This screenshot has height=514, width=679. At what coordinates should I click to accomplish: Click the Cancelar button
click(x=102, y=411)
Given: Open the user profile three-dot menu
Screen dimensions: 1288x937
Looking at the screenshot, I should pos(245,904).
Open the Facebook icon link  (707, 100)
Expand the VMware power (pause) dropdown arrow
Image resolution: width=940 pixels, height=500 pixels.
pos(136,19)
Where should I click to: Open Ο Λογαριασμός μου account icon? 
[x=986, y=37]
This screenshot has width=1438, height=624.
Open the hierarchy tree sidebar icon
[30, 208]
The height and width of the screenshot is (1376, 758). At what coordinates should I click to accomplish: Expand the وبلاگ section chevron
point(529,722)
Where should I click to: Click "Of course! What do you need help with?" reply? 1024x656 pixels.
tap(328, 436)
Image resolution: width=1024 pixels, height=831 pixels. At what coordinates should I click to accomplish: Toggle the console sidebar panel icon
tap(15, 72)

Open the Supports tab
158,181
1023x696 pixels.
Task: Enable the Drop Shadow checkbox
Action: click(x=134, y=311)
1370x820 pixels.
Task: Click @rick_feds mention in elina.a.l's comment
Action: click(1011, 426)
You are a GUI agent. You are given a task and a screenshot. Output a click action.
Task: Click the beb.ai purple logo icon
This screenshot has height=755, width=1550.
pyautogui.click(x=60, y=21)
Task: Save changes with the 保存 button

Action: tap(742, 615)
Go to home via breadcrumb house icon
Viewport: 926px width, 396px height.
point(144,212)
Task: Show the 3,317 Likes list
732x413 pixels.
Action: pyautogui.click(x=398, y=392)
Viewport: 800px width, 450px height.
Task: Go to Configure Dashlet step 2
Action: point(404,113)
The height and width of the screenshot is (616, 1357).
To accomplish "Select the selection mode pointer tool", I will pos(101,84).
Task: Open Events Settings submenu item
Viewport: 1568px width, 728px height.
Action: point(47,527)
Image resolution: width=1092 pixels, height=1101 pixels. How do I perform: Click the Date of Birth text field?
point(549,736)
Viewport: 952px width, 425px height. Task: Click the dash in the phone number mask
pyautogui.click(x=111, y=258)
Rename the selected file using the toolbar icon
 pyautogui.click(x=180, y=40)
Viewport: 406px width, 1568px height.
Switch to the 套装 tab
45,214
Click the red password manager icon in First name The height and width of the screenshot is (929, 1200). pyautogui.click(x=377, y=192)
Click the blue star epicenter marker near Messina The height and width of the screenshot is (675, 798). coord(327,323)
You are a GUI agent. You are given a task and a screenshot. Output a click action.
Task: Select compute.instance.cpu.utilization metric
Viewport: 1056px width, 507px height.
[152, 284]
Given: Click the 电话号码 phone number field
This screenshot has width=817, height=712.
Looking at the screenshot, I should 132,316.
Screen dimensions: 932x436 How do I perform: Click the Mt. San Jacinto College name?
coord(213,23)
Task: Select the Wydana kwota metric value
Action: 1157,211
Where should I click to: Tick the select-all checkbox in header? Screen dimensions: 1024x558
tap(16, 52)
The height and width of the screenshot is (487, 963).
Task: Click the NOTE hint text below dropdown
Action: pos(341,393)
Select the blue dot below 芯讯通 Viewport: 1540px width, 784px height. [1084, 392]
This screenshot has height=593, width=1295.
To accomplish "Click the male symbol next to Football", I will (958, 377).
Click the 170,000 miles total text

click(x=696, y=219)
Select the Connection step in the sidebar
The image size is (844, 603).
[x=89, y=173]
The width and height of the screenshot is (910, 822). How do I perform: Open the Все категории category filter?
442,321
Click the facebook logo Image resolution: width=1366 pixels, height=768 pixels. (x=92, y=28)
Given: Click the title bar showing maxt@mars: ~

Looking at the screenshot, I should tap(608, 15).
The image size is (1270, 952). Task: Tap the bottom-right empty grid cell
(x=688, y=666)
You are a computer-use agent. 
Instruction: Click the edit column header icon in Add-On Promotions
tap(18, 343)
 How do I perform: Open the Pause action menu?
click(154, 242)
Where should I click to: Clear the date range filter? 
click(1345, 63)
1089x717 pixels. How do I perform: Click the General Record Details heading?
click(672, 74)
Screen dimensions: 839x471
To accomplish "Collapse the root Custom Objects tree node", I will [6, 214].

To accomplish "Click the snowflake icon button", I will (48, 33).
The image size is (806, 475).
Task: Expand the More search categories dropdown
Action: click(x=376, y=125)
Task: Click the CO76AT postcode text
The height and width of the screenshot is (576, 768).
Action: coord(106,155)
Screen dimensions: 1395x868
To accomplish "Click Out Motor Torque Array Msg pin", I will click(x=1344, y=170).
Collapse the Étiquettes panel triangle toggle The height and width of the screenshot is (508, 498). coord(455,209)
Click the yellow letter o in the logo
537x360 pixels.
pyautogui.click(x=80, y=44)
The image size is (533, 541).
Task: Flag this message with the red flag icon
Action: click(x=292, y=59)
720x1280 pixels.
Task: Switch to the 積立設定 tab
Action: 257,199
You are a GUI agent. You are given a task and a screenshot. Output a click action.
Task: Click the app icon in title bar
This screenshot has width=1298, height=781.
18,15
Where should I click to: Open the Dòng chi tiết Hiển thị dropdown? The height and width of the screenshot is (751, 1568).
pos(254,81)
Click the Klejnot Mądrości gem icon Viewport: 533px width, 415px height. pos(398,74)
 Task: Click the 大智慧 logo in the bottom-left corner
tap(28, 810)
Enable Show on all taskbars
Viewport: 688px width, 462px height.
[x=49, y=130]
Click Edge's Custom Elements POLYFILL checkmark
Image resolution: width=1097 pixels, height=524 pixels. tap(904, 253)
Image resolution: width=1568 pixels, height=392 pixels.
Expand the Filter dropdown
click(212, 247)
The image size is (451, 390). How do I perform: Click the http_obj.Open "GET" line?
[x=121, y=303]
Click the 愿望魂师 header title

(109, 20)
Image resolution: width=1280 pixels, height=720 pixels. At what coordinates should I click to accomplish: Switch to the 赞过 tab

+++

• Problem details
With nothing omitted, set down all of the records again.

• Response
This screenshot has height=514, width=679. At what coordinates should I click to accomplish: Click the Cancelar button
click(x=102, y=411)
Given: Open the user profile three-dot menu
Screen dimensions: 1288x937
Looking at the screenshot, I should pos(245,904).
Open the Facebook icon link  (707, 100)
Expand the VMware power (pause) dropdown arrow
Image resolution: width=940 pixels, height=500 pixels.
pos(136,19)
Where should I click to: Open Ο Λογαριασμός μου account icon? 
[x=986, y=37]
This screenshot has width=1438, height=624.
Open the hierarchy tree sidebar icon
[30, 208]
The height and width of the screenshot is (1376, 758). At what coordinates should I click to accomplish: Expand the وبلاگ section chevron
point(529,722)
Where should I click to: Click "Of course! What do you need help with?" reply? 1024x656 pixels.
tap(328, 436)
Image resolution: width=1024 pixels, height=831 pixels. At what coordinates should I click to accomplish: Toggle the console sidebar panel icon
tap(15, 72)

Open the Supports tab
158,181
1023x696 pixels.
Task: Enable the Drop Shadow checkbox
Action: click(x=134, y=311)
1370x820 pixels.
Task: Click @rick_feds mention in elina.a.l's comment
Action: click(1011, 426)
You are a GUI agent. You are given a task and a screenshot. Output a click action.
Task: Click the beb.ai purple logo icon
This screenshot has height=755, width=1550.
pyautogui.click(x=60, y=21)
Task: Save changes with the 保存 button

Action: tap(742, 615)
Go to home via breadcrumb house icon
Viewport: 926px width, 396px height.
point(144,212)
Task: Show the 3,317 Likes list
732x413 pixels.
Action: pyautogui.click(x=398, y=392)
Viewport: 800px width, 450px height.
Task: Go to Configure Dashlet step 2
Action: point(404,113)
The height and width of the screenshot is (616, 1357).
To accomplish "Select the selection mode pointer tool", I will pos(101,84).
Task: Open Events Settings submenu item
Viewport: 1568px width, 728px height.
Action: point(47,527)
Image resolution: width=1092 pixels, height=1101 pixels. How do I perform: Click the Date of Birth text field?
point(549,736)
Viewport: 952px width, 425px height. Task: Click the dash in the phone number mask
pyautogui.click(x=111, y=258)
Rename the selected file using the toolbar icon
 pyautogui.click(x=180, y=40)
Viewport: 406px width, 1568px height.
Switch to the 套装 tab
45,214
Click the red password manager icon in First name The height and width of the screenshot is (929, 1200). pyautogui.click(x=377, y=192)
Click the blue star epicenter marker near Messina The height and width of the screenshot is (675, 798). coord(327,323)
You are a GUI agent. You are given a task and a screenshot. Output a click action.
Task: Select compute.instance.cpu.utilization metric
Viewport: 1056px width, 507px height.
[152, 284]
Given: Click the 电话号码 phone number field
This screenshot has width=817, height=712.
Looking at the screenshot, I should 132,316.
Screen dimensions: 932x436 How do I perform: Click the Mt. San Jacinto College name?
coord(213,23)
Task: Select the Wydana kwota metric value
Action: 1157,211
Where should I click to: Tick the select-all checkbox in header? Screen dimensions: 1024x558
tap(16, 52)
The height and width of the screenshot is (487, 963).
Task: Click the NOTE hint text below dropdown
Action: pos(341,393)
Select the blue dot below 芯讯通 Viewport: 1540px width, 784px height. [1084, 392]
This screenshot has height=593, width=1295.
To accomplish "Click the male symbol next to Football", I will (958, 377).
Click the 170,000 miles total text

click(x=696, y=219)
Select the Connection step in the sidebar
The image size is (844, 603).
[x=89, y=173]
The width and height of the screenshot is (910, 822). How do I perform: Open the Все категории category filter?
442,321
Click the facebook logo Image resolution: width=1366 pixels, height=768 pixels. (x=92, y=28)
Given: Click the title bar showing maxt@mars: ~

Looking at the screenshot, I should tap(608, 15).
The image size is (1270, 952). Task: Tap the bottom-right empty grid cell
(x=688, y=666)
You are a computer-use agent. 
Instruction: Click the edit column header icon in Add-On Promotions
tap(18, 343)
 How do I perform: Open the Pause action menu?
click(154, 242)
Where should I click to: Clear the date range filter? 
click(1345, 63)
1089x717 pixels. How do I perform: Click the General Record Details heading?
click(672, 74)
Screen dimensions: 839x471
To accomplish "Collapse the root Custom Objects tree node", I will [6, 214].

To accomplish "Click the snowflake icon button", I will (48, 33).
The image size is (806, 475).
Task: Expand the More search categories dropdown
Action: click(x=376, y=125)
Task: Click the CO76AT postcode text
The height and width of the screenshot is (576, 768).
Action: coord(106,155)
Screen dimensions: 1395x868
To accomplish "Click Out Motor Torque Array Msg pin", I will click(x=1344, y=170).
Collapse the Étiquettes panel triangle toggle The height and width of the screenshot is (508, 498). coord(455,209)
Click the yellow letter o in the logo
537x360 pixels.
pyautogui.click(x=80, y=44)
The image size is (533, 541).
Task: Flag this message with the red flag icon
Action: click(x=292, y=59)
720x1280 pixels.
Task: Switch to the 積立設定 tab
Action: 257,199
You are a GUI agent. You are given a task and a screenshot. Output a click action.
Task: Click the app icon in title bar
This screenshot has width=1298, height=781.
18,15
Where should I click to: Open the Dòng chi tiết Hiển thị dropdown? The height and width of the screenshot is (751, 1568).
pos(254,81)
Click the Klejnot Mądrości gem icon Viewport: 533px width, 415px height. pos(398,74)
 Task: Click the 大智慧 logo in the bottom-left corner
tap(28, 810)
Enable Show on all taskbars
Viewport: 688px width, 462px height.
[x=49, y=130]
Click Edge's Custom Elements POLYFILL checkmark
Image resolution: width=1097 pixels, height=524 pixels. tap(904, 253)
Image resolution: width=1568 pixels, height=392 pixels.
Expand the Filter dropdown
click(212, 247)
The image size is (451, 390). How do I perform: Click the http_obj.Open "GET" line?
[x=121, y=303]
Click the 愿望魂师 header title

(109, 20)
Image resolution: width=1280 pixels, height=720 pixels. At what coordinates should I click to accomplish: Switch to the 赞过 tab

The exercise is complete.